There are five major stages of decomp: “fresh;” then “bloat,” which occurs when gases trapped in the stomach and intestines cause the abdomen to puff; then comes “decay,” when organs putrefy and the elements wear away or eat away soft tissue; Mother Nature then leaves the corpse to “dry;” and finally “skeletal.” Temperature and other factors affect the rate of decomposition.
Although researchers have divided the postmortem into these five states, it is more of a fluid slide than a distinct step-by-step process. But at the Body Farm, Bass and his team of anthropologists have worked with forensic entomologists and learned it is possible to time-stamp the decomp continuum by looking at the insects that are on or around a body.
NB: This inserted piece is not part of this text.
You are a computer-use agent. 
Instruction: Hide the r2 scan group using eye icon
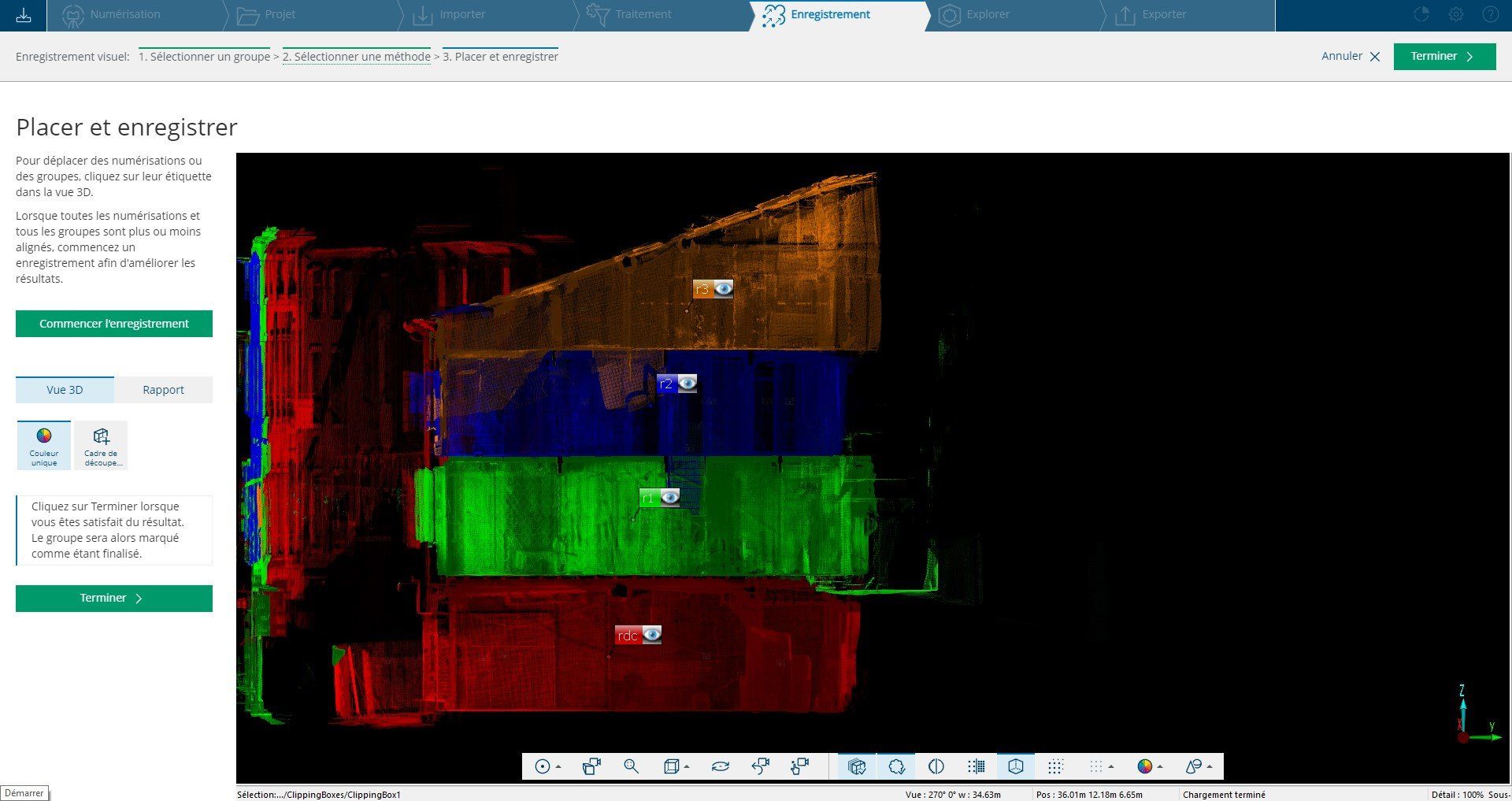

Looking up at the giant color slides of Crystal that Meek was using, Bass saw maggot pupal casings in the girl’s hair. He had looked for them in the small photos and the video of the crime scene that he had been given, but he hadn’t seen them. Now, however, there they were, plain as day. Thanks in large part to research done at the Body Farm, every forensic scientist knows that for flies to find a body and lay their larvae, the larvae to hatch into maggots, and the maggots to pupate, it takes at least twenty-one days. At least. And considering that the bodies were in a closed-up cabin, it likely took a few days for the flies to even find the bodies. Bass’s TSD estimate was as much of a scientific certainty as anyone could ask for.
Bass took the stand, presented the facts in his aw-shucks Pooh Bear way, and the jury delivered a guilty verdict. Rubenstein is now appealing his death sentence.
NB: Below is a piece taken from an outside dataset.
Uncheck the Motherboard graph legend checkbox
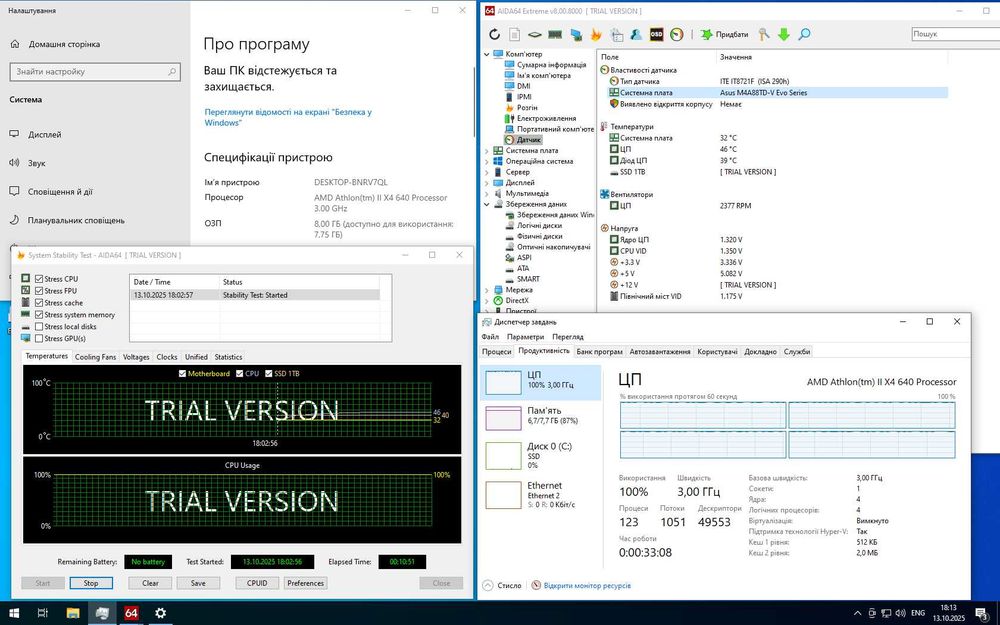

We as a society are at once fascinated and revolted
by death. While some people have protested Bass’s facility, other folks made Patricia Cornwell’s novel The Body Farm, which celebrates the gory yet necessary work done there, a national best-seller.
Bass understands the dichotomy. “We’re not a culture of death,” he says, sitting in his kitchen. “We try to cover it up. When someone is killed, the police come and put a sheet over him; you can’t see the body. And when you see the person in the casket, he doesn’t look dead; he’s been made to look like what he looked like when he was alive. It’s because people don’t know much about death.”
Bass says he has never been troubled by the cases he has worked because he views each one as a puzzle rather than as a human tragedy. Tapping his psychology background, he suspects it’s a defense mechanism. He doesn’t think about the victims as people for the same reason that he tells morbid death jokes at crime scenes: Like the rest of us, he doesn’t like to confront his own mortality.
But unlike the rest of us, Bass hasn’t had much of a choice. Death has been his life, both on and off the farm. One sort of forensic job does bother him: suicide. Every time one comes his way he thinks about his father. When Bass was 4 years old—the same age as Crystal when she was strangled—his dad went to work at his law office, closed the door, and shot himself in the head. “It’s something my mother and my family never talked about,” Bass says, taking off his glasses and rubbing his eyes. “But now as I’m getting older, as I look at my grandson who’s four years old and I think, Why did Dad do that? I think, Something must have had him pretty depressed to give up Mom and me.”
Bass has buried two wives. His first wife, to whom he was married for thirty-nine and a half years—and, yes, that half year matters to Bass—died of colon cancer in 1993. His second wife, who was his secretary in the anthropology department for many years, died not long after their third anniversary. She also died of cancer.